> **Task prompt**:
Copying each record below exactly is the whole task.

> **Given data**:
BEGIN
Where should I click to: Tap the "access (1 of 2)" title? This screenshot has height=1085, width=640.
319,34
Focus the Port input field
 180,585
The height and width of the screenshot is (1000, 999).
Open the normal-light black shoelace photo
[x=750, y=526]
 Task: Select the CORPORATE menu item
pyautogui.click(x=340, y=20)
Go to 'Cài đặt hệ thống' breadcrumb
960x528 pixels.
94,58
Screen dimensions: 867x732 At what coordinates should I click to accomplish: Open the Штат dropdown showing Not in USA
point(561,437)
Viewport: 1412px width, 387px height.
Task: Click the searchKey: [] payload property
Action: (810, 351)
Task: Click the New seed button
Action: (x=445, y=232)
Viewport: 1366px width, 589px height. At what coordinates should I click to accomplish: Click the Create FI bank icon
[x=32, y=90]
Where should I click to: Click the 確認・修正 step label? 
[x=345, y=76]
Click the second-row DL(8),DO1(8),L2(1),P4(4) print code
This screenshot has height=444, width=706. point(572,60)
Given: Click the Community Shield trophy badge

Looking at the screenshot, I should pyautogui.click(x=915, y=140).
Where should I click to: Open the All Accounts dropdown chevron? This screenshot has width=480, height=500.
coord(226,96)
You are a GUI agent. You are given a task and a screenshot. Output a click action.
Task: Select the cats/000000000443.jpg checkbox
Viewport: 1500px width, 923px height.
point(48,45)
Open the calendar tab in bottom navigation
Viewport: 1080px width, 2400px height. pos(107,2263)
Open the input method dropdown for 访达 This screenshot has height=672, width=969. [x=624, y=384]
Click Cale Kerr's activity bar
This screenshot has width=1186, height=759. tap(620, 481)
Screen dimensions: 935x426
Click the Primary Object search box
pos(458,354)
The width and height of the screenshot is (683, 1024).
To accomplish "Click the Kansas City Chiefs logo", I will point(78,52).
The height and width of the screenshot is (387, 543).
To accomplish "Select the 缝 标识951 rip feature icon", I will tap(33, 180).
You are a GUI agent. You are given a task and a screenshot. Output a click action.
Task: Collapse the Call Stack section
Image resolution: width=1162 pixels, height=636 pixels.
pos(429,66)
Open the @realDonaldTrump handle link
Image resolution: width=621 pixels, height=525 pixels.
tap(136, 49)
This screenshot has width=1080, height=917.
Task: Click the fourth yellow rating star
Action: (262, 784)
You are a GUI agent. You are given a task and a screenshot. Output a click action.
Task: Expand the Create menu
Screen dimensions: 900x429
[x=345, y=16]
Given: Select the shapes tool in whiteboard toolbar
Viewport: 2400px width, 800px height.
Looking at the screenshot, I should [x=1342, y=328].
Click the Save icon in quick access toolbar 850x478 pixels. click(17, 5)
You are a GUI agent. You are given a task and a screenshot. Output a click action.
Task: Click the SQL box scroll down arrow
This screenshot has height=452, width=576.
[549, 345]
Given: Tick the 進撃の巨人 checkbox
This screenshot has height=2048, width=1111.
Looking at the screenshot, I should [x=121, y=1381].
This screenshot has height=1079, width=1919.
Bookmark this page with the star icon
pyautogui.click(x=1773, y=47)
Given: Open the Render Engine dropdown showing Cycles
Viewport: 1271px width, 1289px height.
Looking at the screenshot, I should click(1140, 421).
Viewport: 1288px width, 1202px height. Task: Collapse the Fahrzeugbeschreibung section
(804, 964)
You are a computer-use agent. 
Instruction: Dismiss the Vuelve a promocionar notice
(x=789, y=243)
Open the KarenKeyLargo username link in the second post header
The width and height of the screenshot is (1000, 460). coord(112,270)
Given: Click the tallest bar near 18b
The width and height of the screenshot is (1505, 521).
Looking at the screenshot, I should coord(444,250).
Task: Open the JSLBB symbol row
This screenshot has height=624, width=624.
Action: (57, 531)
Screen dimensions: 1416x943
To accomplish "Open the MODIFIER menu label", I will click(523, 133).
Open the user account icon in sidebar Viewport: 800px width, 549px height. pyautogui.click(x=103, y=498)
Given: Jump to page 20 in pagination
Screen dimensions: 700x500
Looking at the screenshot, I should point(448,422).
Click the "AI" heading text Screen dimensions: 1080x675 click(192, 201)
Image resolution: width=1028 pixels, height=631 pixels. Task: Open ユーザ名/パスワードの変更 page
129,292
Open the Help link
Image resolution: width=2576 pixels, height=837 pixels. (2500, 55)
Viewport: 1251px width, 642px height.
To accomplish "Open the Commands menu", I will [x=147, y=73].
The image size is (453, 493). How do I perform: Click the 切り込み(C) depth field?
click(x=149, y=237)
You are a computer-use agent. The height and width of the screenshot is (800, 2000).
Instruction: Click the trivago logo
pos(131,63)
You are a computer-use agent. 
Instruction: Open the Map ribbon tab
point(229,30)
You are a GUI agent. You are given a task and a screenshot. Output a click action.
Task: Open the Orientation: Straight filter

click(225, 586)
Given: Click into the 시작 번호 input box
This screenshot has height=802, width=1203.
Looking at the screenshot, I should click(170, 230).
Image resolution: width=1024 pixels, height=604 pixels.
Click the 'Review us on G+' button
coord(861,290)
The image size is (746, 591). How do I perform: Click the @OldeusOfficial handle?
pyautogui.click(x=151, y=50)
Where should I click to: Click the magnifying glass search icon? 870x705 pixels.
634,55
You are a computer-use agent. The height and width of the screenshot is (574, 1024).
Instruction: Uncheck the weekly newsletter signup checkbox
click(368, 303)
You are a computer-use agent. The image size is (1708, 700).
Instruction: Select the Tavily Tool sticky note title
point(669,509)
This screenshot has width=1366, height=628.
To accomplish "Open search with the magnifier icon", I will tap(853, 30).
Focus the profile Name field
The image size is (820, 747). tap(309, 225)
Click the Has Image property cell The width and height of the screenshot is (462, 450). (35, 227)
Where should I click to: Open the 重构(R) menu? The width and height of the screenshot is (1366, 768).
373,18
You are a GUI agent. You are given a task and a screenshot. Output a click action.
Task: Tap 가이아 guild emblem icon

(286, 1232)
END
> **Response area**:
Where should I click to: Tap the "access (1 of 2)" title? This screenshot has height=1085, width=640.
319,34
Focus the Port input field
 180,585
The height and width of the screenshot is (1000, 999).
Open the normal-light black shoelace photo
[x=750, y=526]
 Task: Select the CORPORATE menu item
pyautogui.click(x=340, y=20)
Go to 'Cài đặt hệ thống' breadcrumb
960x528 pixels.
94,58
Screen dimensions: 867x732 At what coordinates should I click to accomplish: Open the Штат dropdown showing Not in USA
point(561,437)
Viewport: 1412px width, 387px height.
Task: Click the searchKey: [] payload property
Action: (810, 351)
Task: Click the New seed button
Action: (x=445, y=232)
Viewport: 1366px width, 589px height. At what coordinates should I click to accomplish: Click the Create FI bank icon
[x=32, y=90]
Where should I click to: Click the 確認・修正 step label? 
[x=345, y=76]
Click the second-row DL(8),DO1(8),L2(1),P4(4) print code
This screenshot has height=444, width=706. point(572,60)
Given: Click the Community Shield trophy badge

Looking at the screenshot, I should pyautogui.click(x=915, y=140).
Where should I click to: Open the All Accounts dropdown chevron? This screenshot has width=480, height=500.
coord(226,96)
You are a GUI agent. You are given a task and a screenshot. Output a click action.
Task: Select the cats/000000000443.jpg checkbox
Viewport: 1500px width, 923px height.
point(48,45)
Open the calendar tab in bottom navigation
Viewport: 1080px width, 2400px height. pos(107,2263)
Open the input method dropdown for 访达 This screenshot has height=672, width=969. [x=624, y=384]
Click Cale Kerr's activity bar
This screenshot has width=1186, height=759. tap(620, 481)
Screen dimensions: 935x426
Click the Primary Object search box
pos(458,354)
The width and height of the screenshot is (683, 1024).
To accomplish "Click the Kansas City Chiefs logo", I will point(78,52).
The height and width of the screenshot is (387, 543).
To accomplish "Select the 缝 标识951 rip feature icon", I will tap(33, 180).
You are a GUI agent. You are given a task and a screenshot. Output a click action.
Task: Collapse the Call Stack section
Image resolution: width=1162 pixels, height=636 pixels.
pos(429,66)
Open the @realDonaldTrump handle link
Image resolution: width=621 pixels, height=525 pixels.
tap(136, 49)
This screenshot has width=1080, height=917.
Task: Click the fourth yellow rating star
Action: (262, 784)
You are a GUI agent. You are given a task and a screenshot. Output a click action.
Task: Expand the Create menu
Screen dimensions: 900x429
[x=345, y=16]
Given: Select the shapes tool in whiteboard toolbar
Viewport: 2400px width, 800px height.
Looking at the screenshot, I should [x=1342, y=328].
Click the Save icon in quick access toolbar 850x478 pixels. click(17, 5)
You are a GUI agent. You are given a task and a screenshot. Output a click action.
Task: Click the SQL box scroll down arrow
This screenshot has height=452, width=576.
[549, 345]
Given: Tick the 進撃の巨人 checkbox
This screenshot has height=2048, width=1111.
Looking at the screenshot, I should [x=121, y=1381].
This screenshot has height=1079, width=1919.
Bookmark this page with the star icon
pyautogui.click(x=1773, y=47)
Given: Open the Render Engine dropdown showing Cycles
Viewport: 1271px width, 1289px height.
Looking at the screenshot, I should click(1140, 421).
Viewport: 1288px width, 1202px height. Task: Collapse the Fahrzeugbeschreibung section
(804, 964)
You are a computer-use agent. 
Instruction: Dismiss the Vuelve a promocionar notice
(x=789, y=243)
Open the KarenKeyLargo username link in the second post header
The width and height of the screenshot is (1000, 460). coord(112,270)
Given: Click the tallest bar near 18b
The width and height of the screenshot is (1505, 521).
Looking at the screenshot, I should coord(444,250).
Task: Open the JSLBB symbol row
This screenshot has height=624, width=624.
Action: (57, 531)
Screen dimensions: 1416x943
To accomplish "Open the MODIFIER menu label", I will click(523, 133).
Open the user account icon in sidebar Viewport: 800px width, 549px height. pyautogui.click(x=103, y=498)
Given: Jump to page 20 in pagination
Screen dimensions: 700x500
Looking at the screenshot, I should point(448,422).
Click the "AI" heading text Screen dimensions: 1080x675 click(192, 201)
Image resolution: width=1028 pixels, height=631 pixels. Task: Open ユーザ名/パスワードの変更 page
129,292
Open the Help link
Image resolution: width=2576 pixels, height=837 pixels. (2500, 55)
Viewport: 1251px width, 642px height.
To accomplish "Open the Commands menu", I will [x=147, y=73].
The image size is (453, 493). How do I perform: Click the 切り込み(C) depth field?
click(x=149, y=237)
You are a computer-use agent. The height and width of the screenshot is (800, 2000).
Instruction: Click the trivago logo
pos(131,63)
You are a computer-use agent. 
Instruction: Open the Map ribbon tab
point(229,30)
You are a GUI agent. You are given a task and a screenshot. Output a click action.
Task: Open the Orientation: Straight filter

click(225, 586)
Given: Click into the 시작 번호 input box
This screenshot has height=802, width=1203.
Looking at the screenshot, I should click(170, 230).
Image resolution: width=1024 pixels, height=604 pixels.
Click the 'Review us on G+' button
coord(861,290)
The image size is (746, 591). How do I perform: Click the @OldeusOfficial handle?
pyautogui.click(x=151, y=50)
Where should I click to: Click the magnifying glass search icon? 870x705 pixels.
634,55
You are a computer-use agent. The height and width of the screenshot is (574, 1024).
Instruction: Uncheck the weekly newsletter signup checkbox
click(368, 303)
You are a computer-use agent. The image size is (1708, 700).
Instruction: Select the Tavily Tool sticky note title
point(669,509)
This screenshot has width=1366, height=628.
To accomplish "Open search with the magnifier icon", I will tap(853, 30).
Focus the profile Name field
The image size is (820, 747). tap(309, 225)
Click the Has Image property cell The width and height of the screenshot is (462, 450). (35, 227)
Where should I click to: Open the 重构(R) menu? The width and height of the screenshot is (1366, 768).
373,18
You are a GUI agent. You are given a task and a screenshot. Output a click action.
Task: Tap 가이아 guild emblem icon

(286, 1232)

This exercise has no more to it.